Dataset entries
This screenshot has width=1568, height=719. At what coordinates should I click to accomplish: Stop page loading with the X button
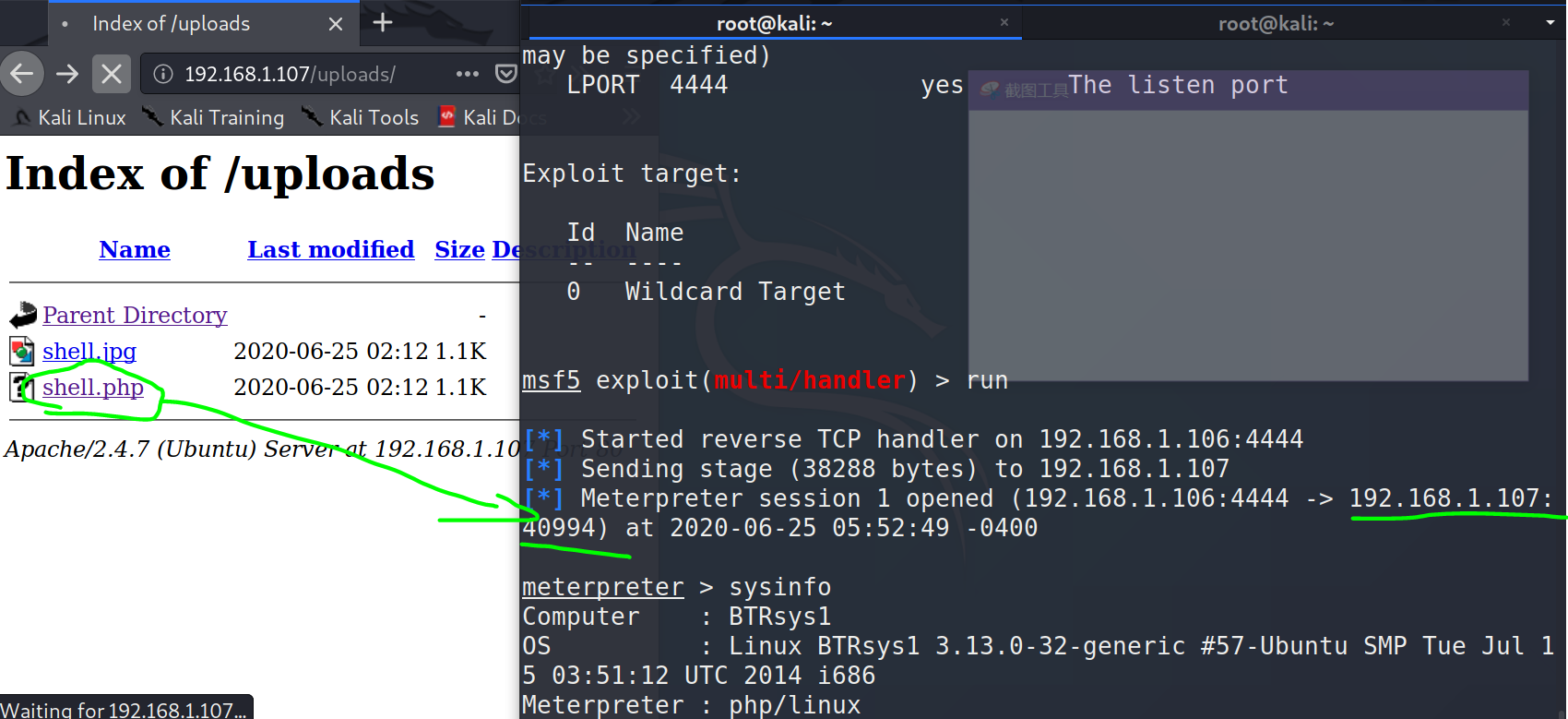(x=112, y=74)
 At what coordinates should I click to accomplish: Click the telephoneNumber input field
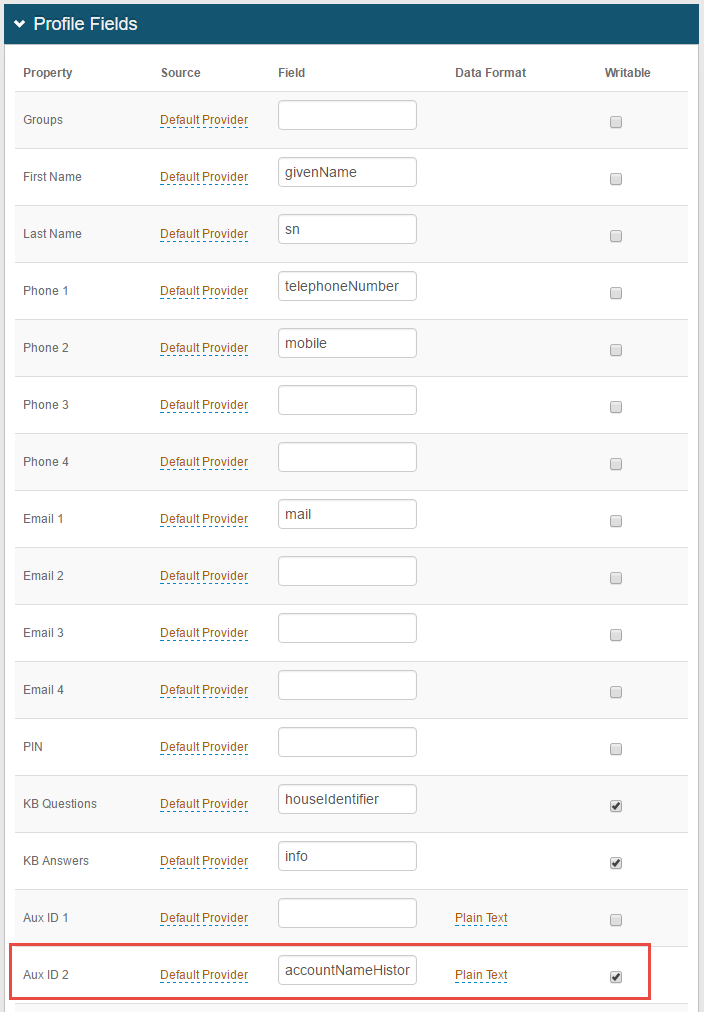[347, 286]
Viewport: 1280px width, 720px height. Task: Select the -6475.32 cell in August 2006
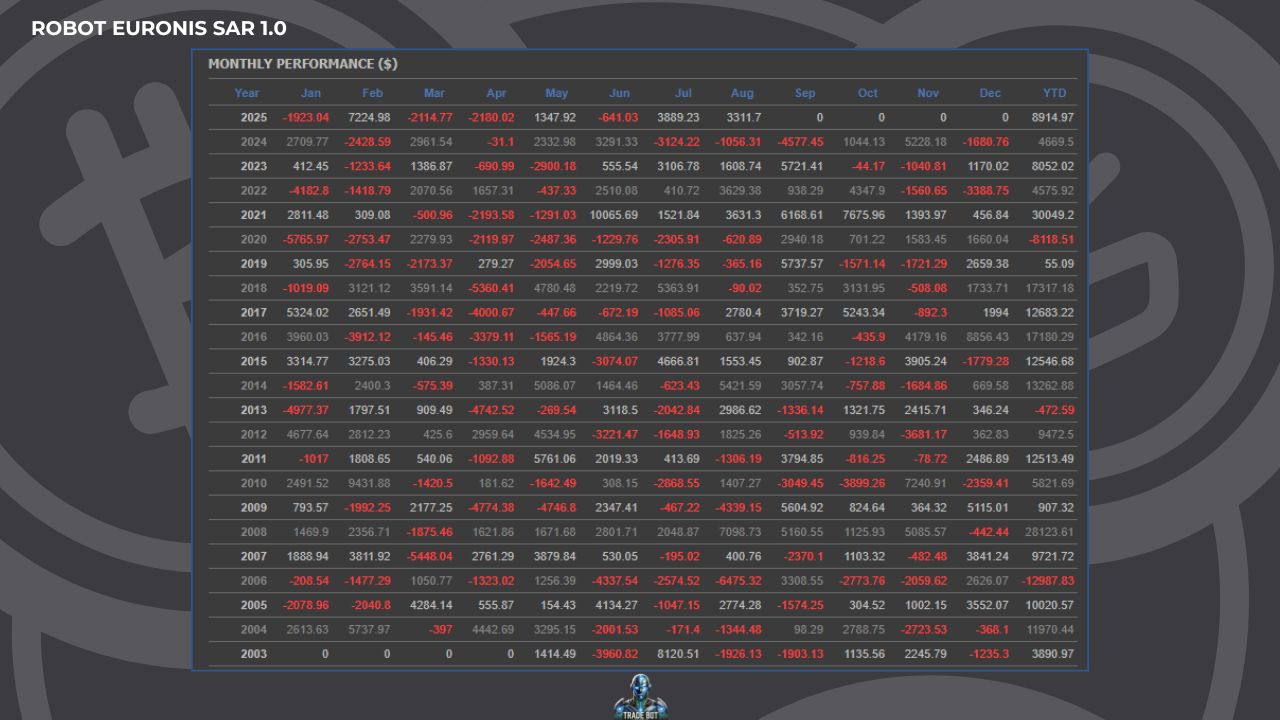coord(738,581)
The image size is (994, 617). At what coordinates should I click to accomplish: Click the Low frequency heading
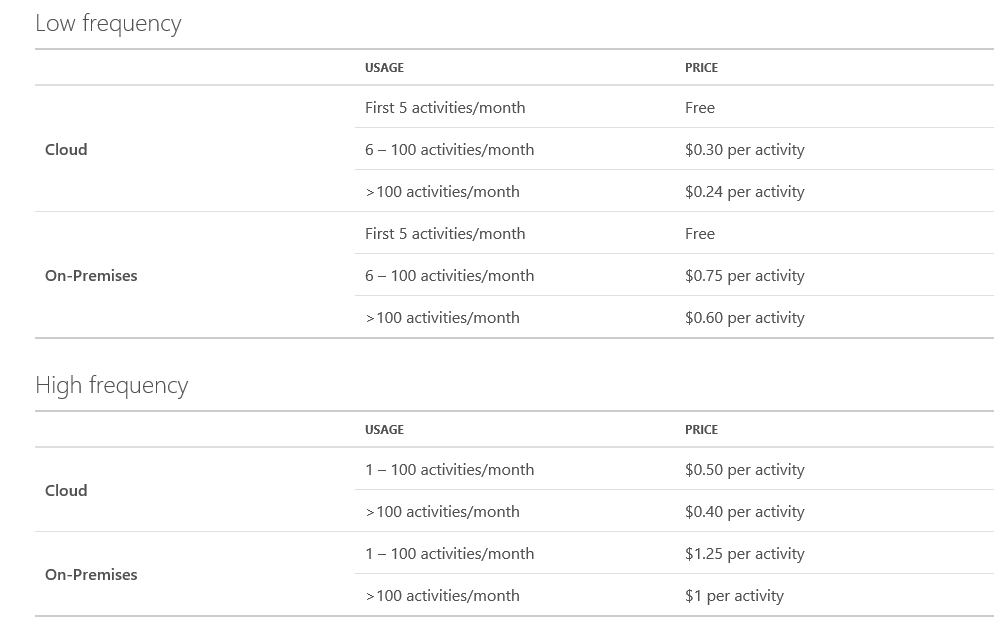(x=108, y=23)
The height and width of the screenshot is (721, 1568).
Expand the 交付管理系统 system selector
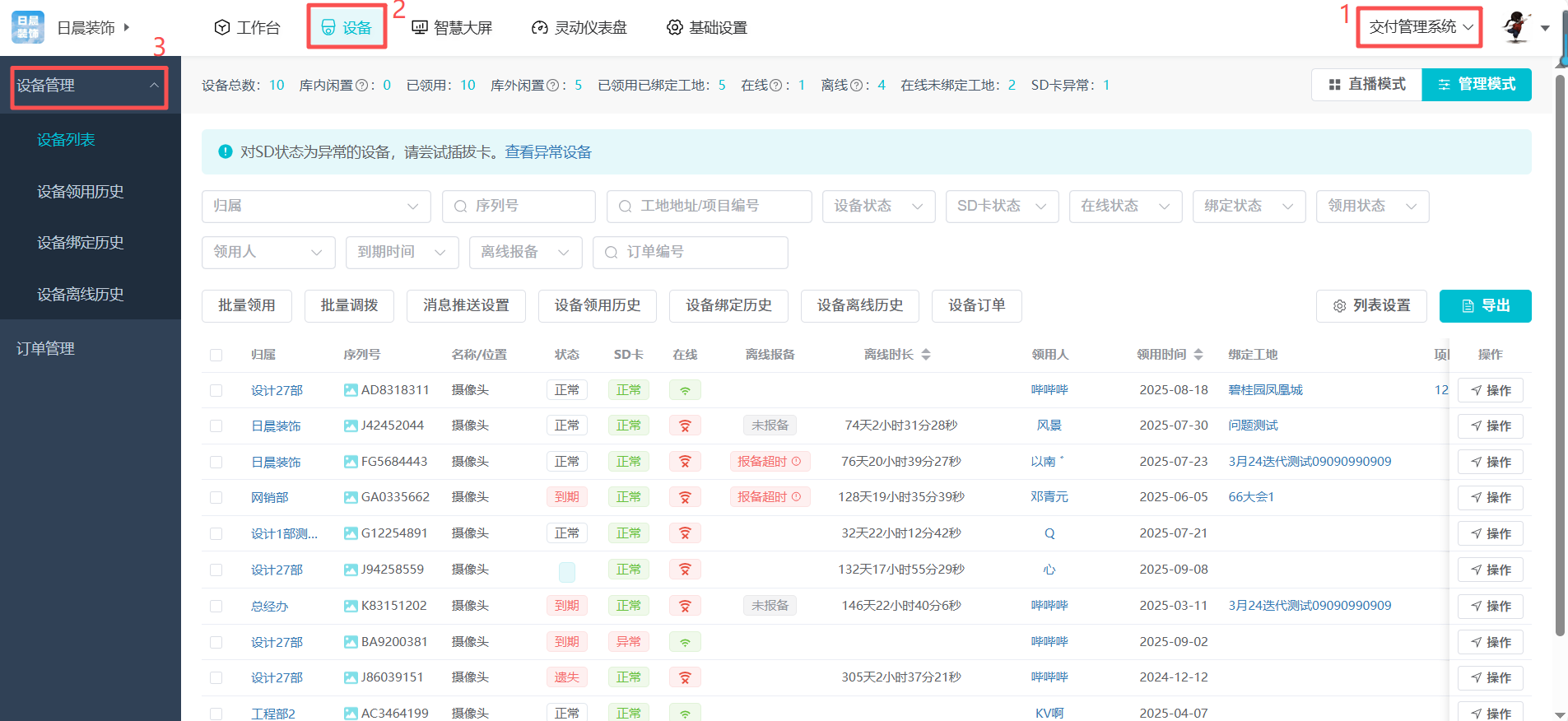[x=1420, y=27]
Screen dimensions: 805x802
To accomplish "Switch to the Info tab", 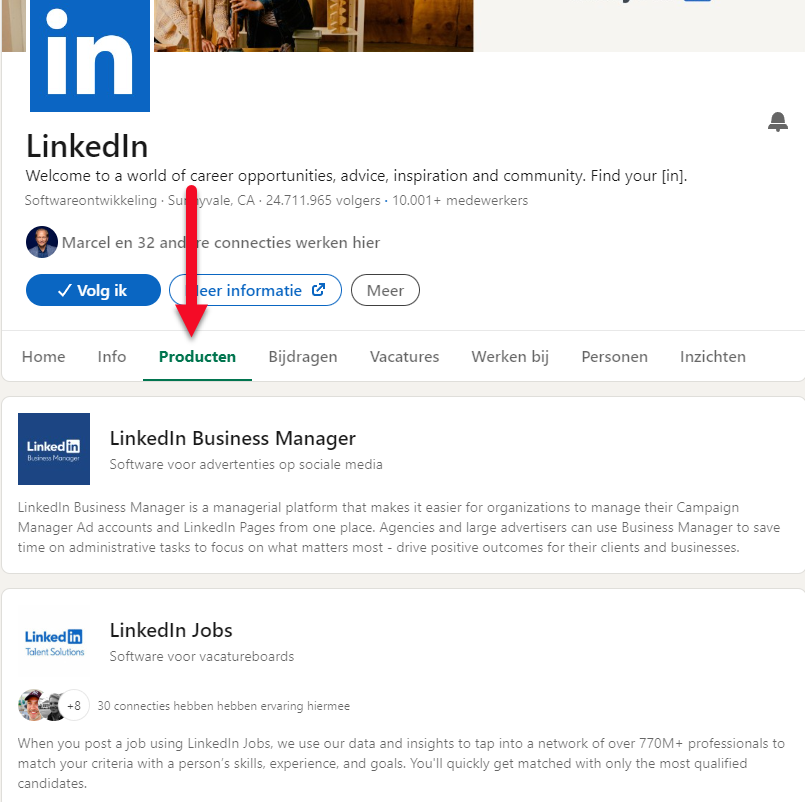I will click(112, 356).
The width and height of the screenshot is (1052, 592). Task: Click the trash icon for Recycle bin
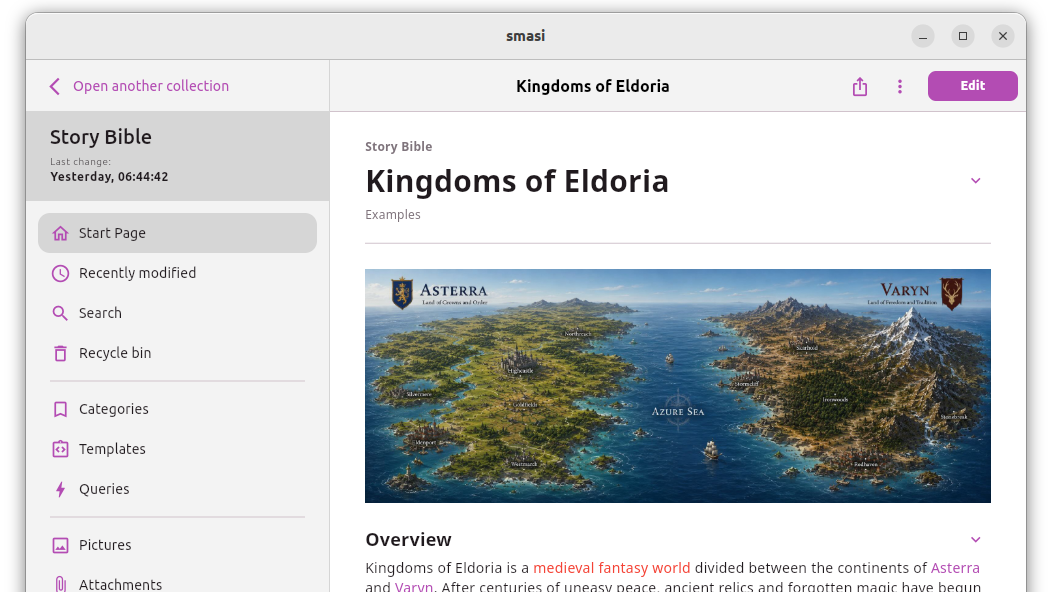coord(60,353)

■ ASSIGNED TASK ■
Repeat word for word the lines starting at the one with "The width and" and ending at the final line of the records above, both included; no pictures.

■ SOLUTION TO THE EXERCISE ■
The width and height of the screenshot is (1052, 592). Task: Click the trash icon for Recycle bin
coord(60,353)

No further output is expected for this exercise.